** Element and text position data **

....

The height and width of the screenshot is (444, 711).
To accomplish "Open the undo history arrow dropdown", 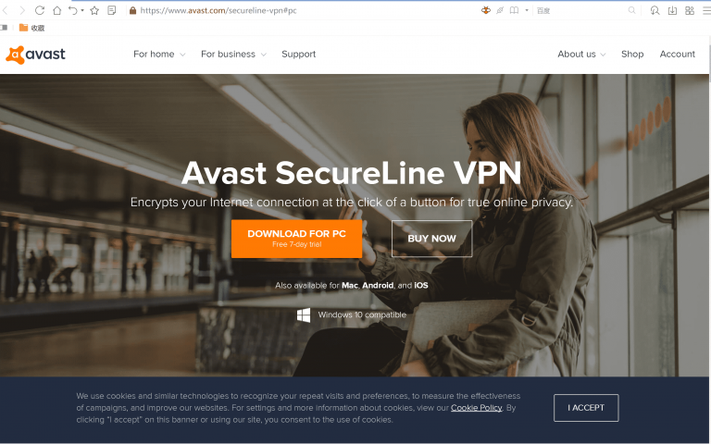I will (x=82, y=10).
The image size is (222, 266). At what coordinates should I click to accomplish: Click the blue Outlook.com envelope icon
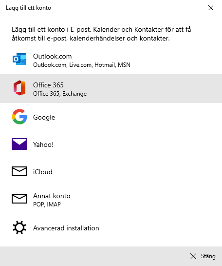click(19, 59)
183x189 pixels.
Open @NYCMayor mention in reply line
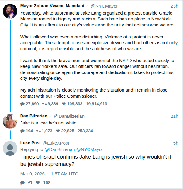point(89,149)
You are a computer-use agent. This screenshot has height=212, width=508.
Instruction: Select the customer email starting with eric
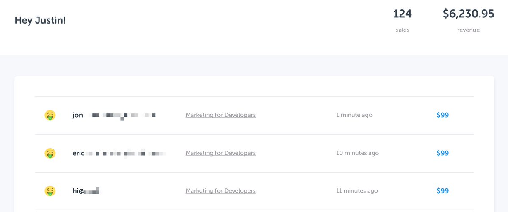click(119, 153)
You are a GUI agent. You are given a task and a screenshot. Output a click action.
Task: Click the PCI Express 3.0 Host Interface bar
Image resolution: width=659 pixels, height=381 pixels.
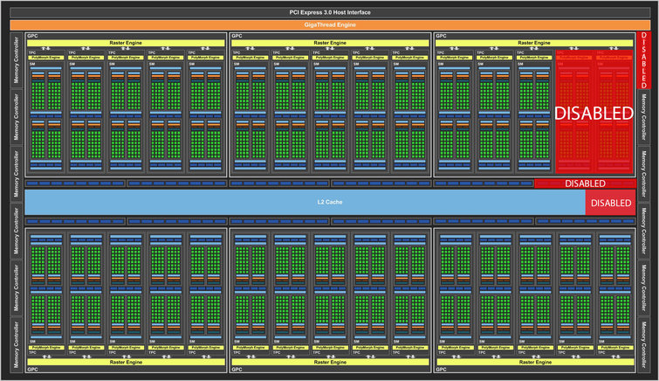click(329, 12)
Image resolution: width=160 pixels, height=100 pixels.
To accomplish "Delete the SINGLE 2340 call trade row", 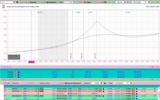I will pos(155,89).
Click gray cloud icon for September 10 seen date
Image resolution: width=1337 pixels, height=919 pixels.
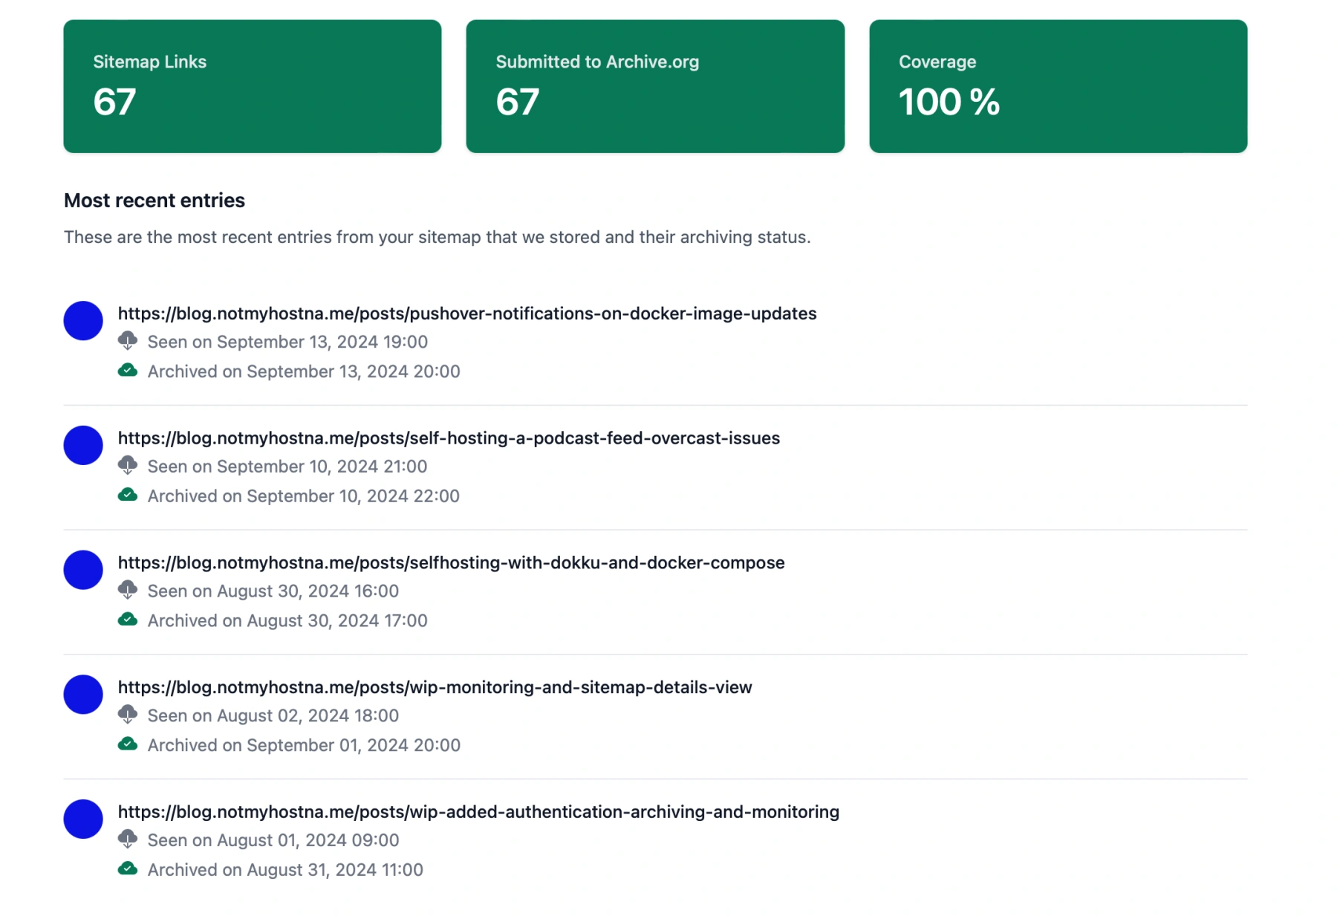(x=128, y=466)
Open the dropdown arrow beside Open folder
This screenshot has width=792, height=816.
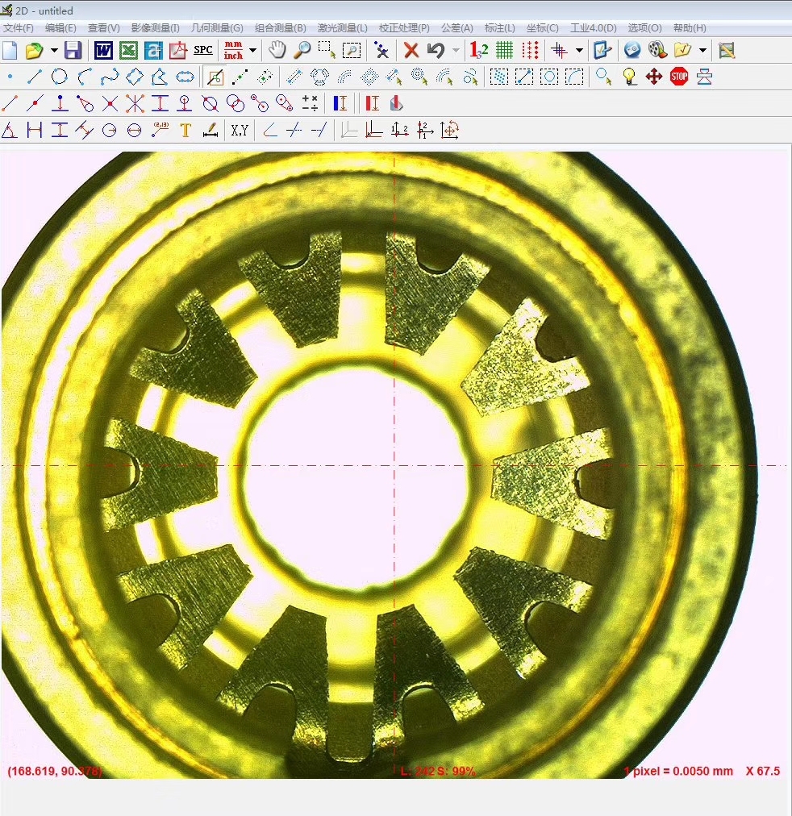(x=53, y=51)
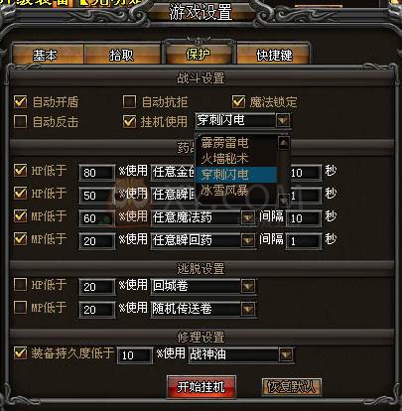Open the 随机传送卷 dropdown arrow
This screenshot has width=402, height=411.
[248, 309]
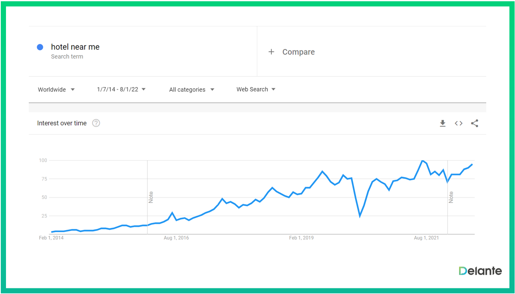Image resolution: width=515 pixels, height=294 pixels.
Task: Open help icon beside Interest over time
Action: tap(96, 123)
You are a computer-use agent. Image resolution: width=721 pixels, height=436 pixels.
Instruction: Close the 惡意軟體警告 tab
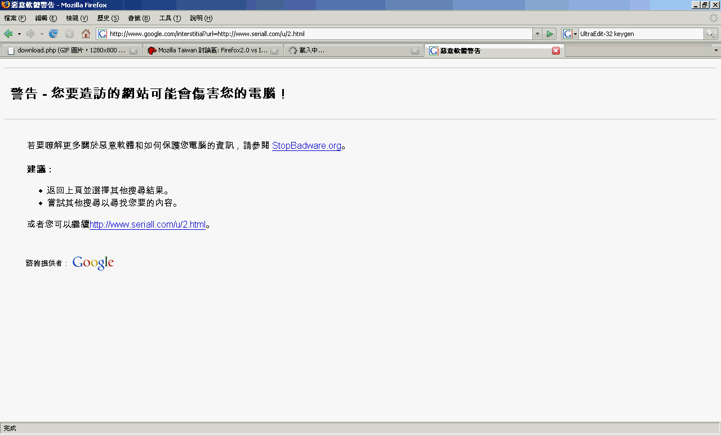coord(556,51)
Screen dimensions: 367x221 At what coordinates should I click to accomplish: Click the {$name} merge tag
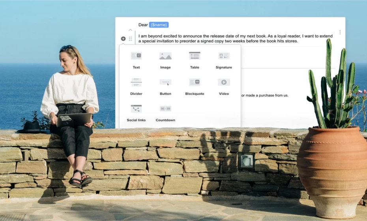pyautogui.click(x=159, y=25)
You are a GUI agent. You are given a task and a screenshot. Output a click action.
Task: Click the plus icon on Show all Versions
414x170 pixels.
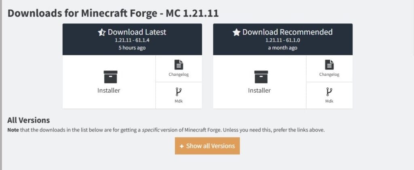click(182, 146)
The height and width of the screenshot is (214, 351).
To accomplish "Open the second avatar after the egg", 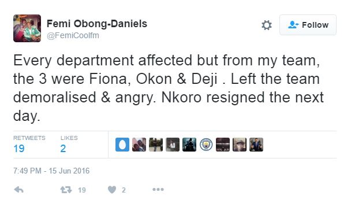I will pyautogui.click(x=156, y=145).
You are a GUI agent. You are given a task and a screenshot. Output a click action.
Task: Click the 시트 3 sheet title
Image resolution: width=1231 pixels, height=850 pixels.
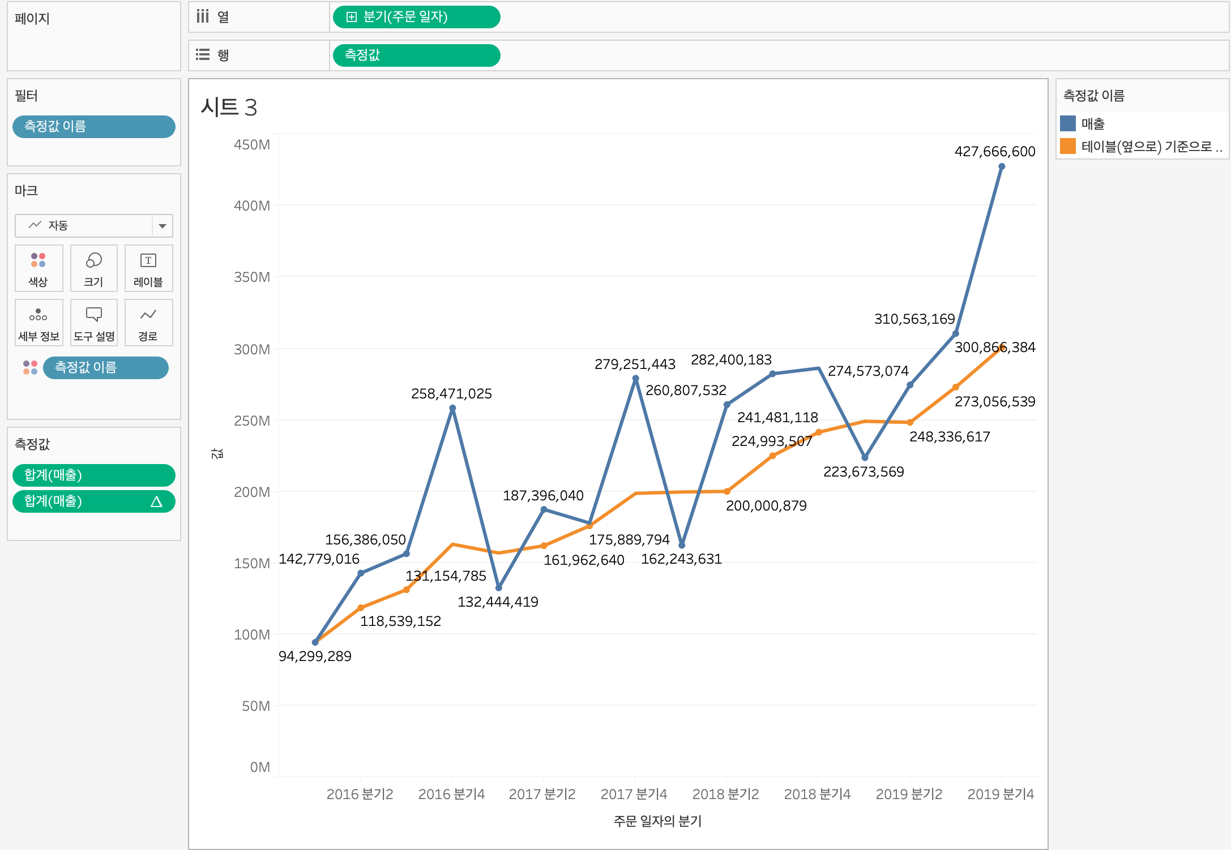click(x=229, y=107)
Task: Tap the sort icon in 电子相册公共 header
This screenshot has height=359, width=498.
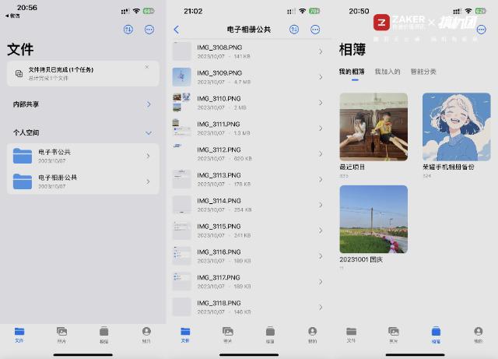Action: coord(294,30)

....

** Problem **
Can you reproduce the material word for word, from the line containing "Task: Tap the sort icon in 电子相册公共 header" through the end of the material, leaving out the pictures?

** Full response **
Task: Tap the sort icon in 电子相册公共 header
This screenshot has height=359, width=498.
Action: coord(294,30)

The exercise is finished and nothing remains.